Thursday, February 7, 2013

Some Days...

I'm a slave to my conscience. I often look to far into my interactions with others. You could say I'm self conscious. I get butt-hurt about stupid shit. I've been this way my whole life, and despite what I've done in attempt to suppress this attribute, pretty sure I'm going to die this way.

Good thing I've got these puppies to make me normal...
 Just kidding. I'm not a pill popping machine. Luckily, I was forced to confront my demons before being offered this escape, and I am thankful for every day that I can be ME instead of just a xanied out drone.  But its a hard road, particular because I have no sympathy for my kind. I've spent enough time in 'impoverished' areas to know that I really, truly, should not be bitching, about anything, ever. I've got things pretty fucking good compared to a lot of people out there. But, alas, I'm only human. I still get bummed out when things aren't going my way.

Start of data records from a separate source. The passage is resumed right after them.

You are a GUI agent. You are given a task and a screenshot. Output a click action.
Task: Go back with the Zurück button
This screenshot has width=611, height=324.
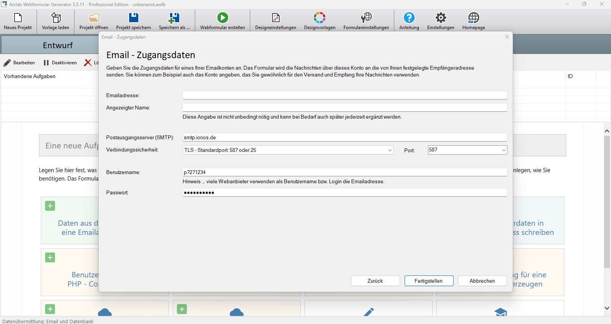tap(375, 281)
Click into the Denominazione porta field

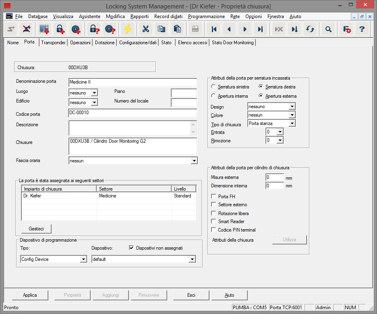(133, 82)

It sucks, I'm not to proud of it, but I tell you what, confronting this part of myself has so far been one of the most rewarding experiences of my life.
 For years, I've tried to deny this part of me, and in doing so, began to wither away into nothingness. I was a sorry sight. The Lost Boys Years:
'The Lost Boys Years' By Maximilian Barlerin 2005. Pen and Ink on Paper.
A dark period of my life. Came out with a pretty negative outlook towards humanity. I still shudder thinking about it...
It's almost 10 years now since those days, and I have spent that time trying to rebuild myself from the ground up. To do this I had to dig deep to confront the very source of the issues that were having the most negative impacts on my life, and I'm still digging...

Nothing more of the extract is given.